Accueil
Le quotidien du droit en ligne
-A+A
Interview

Affaire Lafarge en Syrie : l’entreprise « doit être mise hors de cause »

Christophe Ingrain et Rémi Lorrain, avocats chez Darrois Villey Maillot Brochier, ont obtenu l’annulation de la mise en examen du groupe Lafarge SA pour complicité de crime contre l’humanité dans le dossier syrien. La société reste toutefois poursuivie pour financement d’une entreprise terroriste, violation d’un embargo et mise en danger de la vie d’autrui.

le 25 novembre 2019

La chambre de l’instruction de la cour d’appel de Paris a invalidé, le 7 novembre 2019, un chef d’accusation sur trois dans la mise en examen de la société Lafarge SA. Le groupe est accusé d’avoir financé des groupes armés en Syrie, dont l’État islamique, via sa filiale syrienne entre 2013 et 2014.

Le 24 octobre, la cour d’appel avait déjà déclaré irrecevables les constitutions de partie civile de Sherpa, association de protection et de défense des populations victimes de crimes économiques, du Centre européen pour les droits constitutionnels et humains (ECCHR), du Chredo et de Life for Paris, une association de victimes des attentats du 13 novembre 2015. Sherpa et l’ECCHR ont décidé de se pourvoir en cassation.

La rédaction : La chambre de l’instruction de la cour d’appel de Paris a invalidé la mise en examen de Lafarge pour complicité de crime contre l’humanité. Quelle est votre réaction ?

Christophe Ingrain : la mise en examen pour ce chef d’accusation n’était pas justifiée. Cela découle de l’application du droit à la situation soumise aux magistrats. Pour démontrer, le cas échéant, une complicité de crime contre l’humanité, il est tout d’abord nécessaire de démontrer l’existence d’un crime contre l’humanité précis. Il faut pouvoir répondre aux questions suivantes : quand a été commis le crime ? Où ? Par qui ? Et comment ? Le crime doit avoir été commis dans des circonstances ou selon une idéologie, un plan concerté, le faisant basculer en crime contre l’humanité. Or, dans le dossier Lafarge, il y avait un sujet sur ce point. L’usine de Lafarge se situait dans la région du nord de la Syrie, touchée beaucoup plus tardivement que les autres par la guerre civile. Et aux endroits et aux dates où les choses se sont précisément déroulées dans notre dossier, il ne pouvait être affirmé que des crimes contre l’humanité ont été commis.

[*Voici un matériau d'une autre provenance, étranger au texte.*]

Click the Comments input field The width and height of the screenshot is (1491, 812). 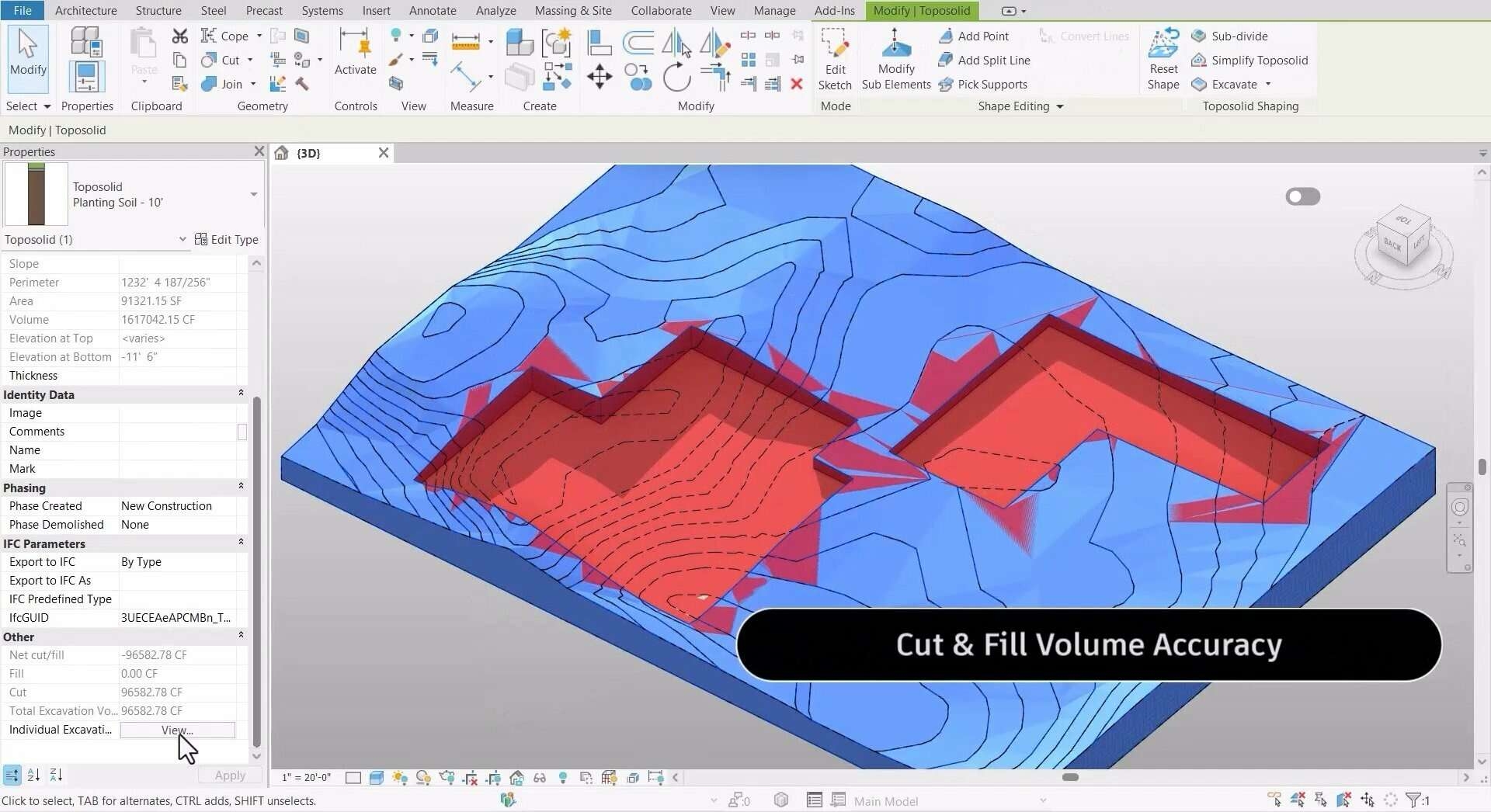click(x=177, y=432)
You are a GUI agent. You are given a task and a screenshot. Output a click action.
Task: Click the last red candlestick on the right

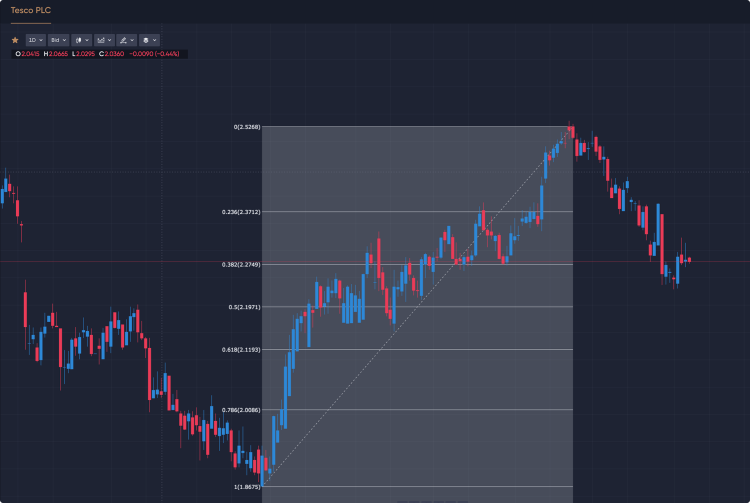pyautogui.click(x=689, y=260)
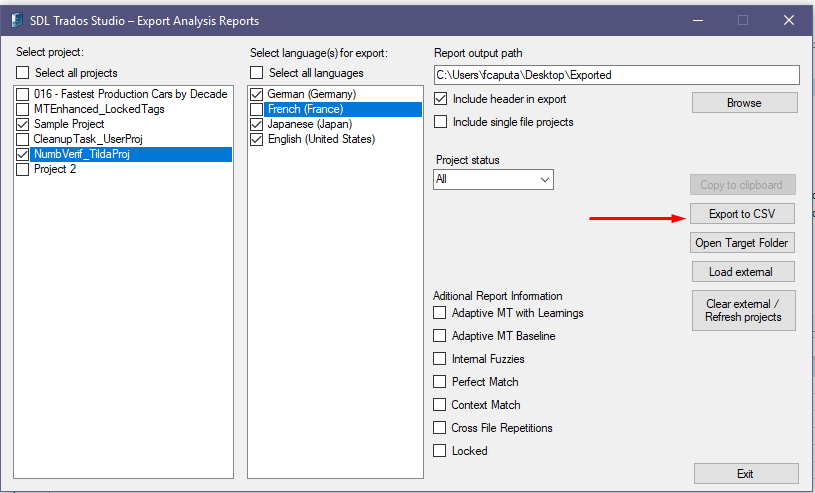
Task: Uncheck the Sample Project checkbox
Action: point(22,124)
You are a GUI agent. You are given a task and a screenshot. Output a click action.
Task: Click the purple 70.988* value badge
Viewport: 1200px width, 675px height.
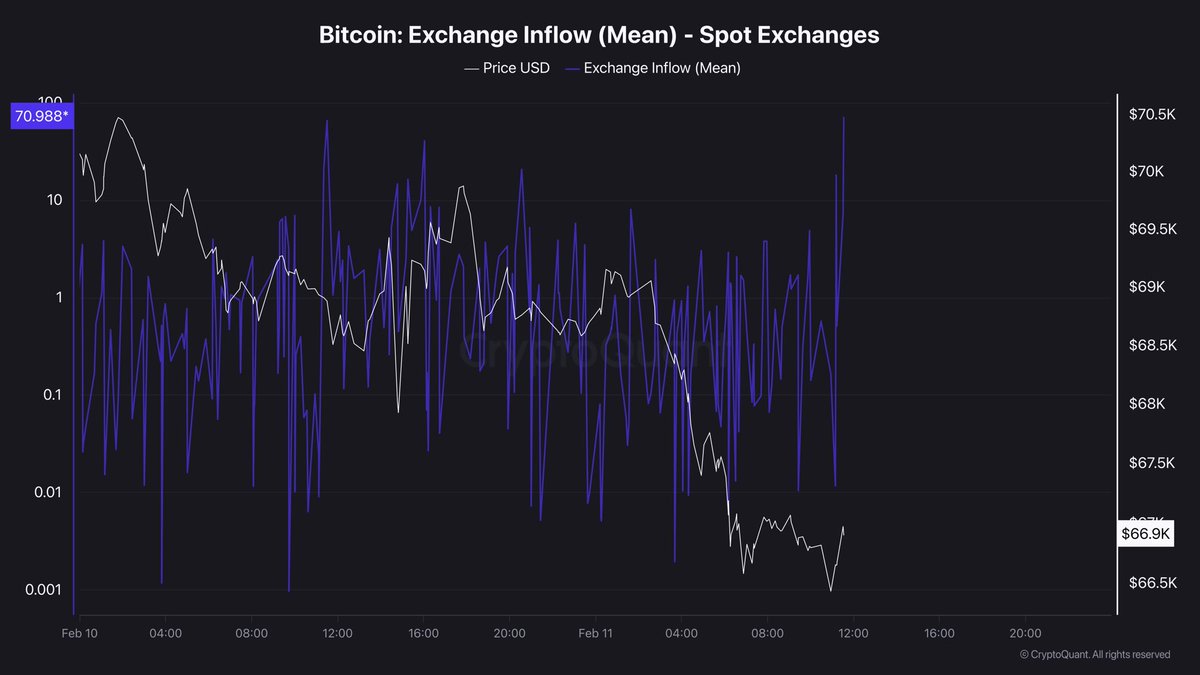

Le second élément à démontrer est la complicité de Lafarge du fait de potentiels versements de sommes d’argent à des groupes armés ayant commis des crimes contre l’humanité. Or, pour être complice, il faut avoir connaissance des crimes qui vont être commis – ou sont susceptibles de l’être – et avoir conscience ou avoir l’intention d’y participer. Ce qui n’était pas le cas dans le dossier. C’est en se fondant sur des éléments comme ceux-là que la chambre de l’instruction a considéré que Lafarge SA ne pouvait pas être mise en examen sur ce chef d’infraction.

Le crime contre l’humanité est l’incrimination la plus grave du code pénal. La justice doit donc faire extrêmement attention à ce que l’ensemble des éléments nécessaires à la mise en examen d’une société soient réunis.

Rémi Lorrain : Depuis le début, nous sommes convaincus que Lafarge n’a pas pu participer, ni de près ni de loin, à un crime contre l’humanité. Il n’y avait, en réalité, même pas le début d’un indice. Le potentiel complice ne partageait évidemment pas le dessein criminel de l’éventuel auteur principal. Ce serait absurde de dire le contraire. La décision de la chambre de l’instruction n’a pas été une surprise pour nous. Nous continuons notre travail pour convaincre les magistrats, comme nous l’avons fait aujourd’hui, que Lafarge SA doit également être mise hors de cause pour les autres infractions qui lui sont reprochées.

La rédaction : Quand aura lieu le procès au fond ?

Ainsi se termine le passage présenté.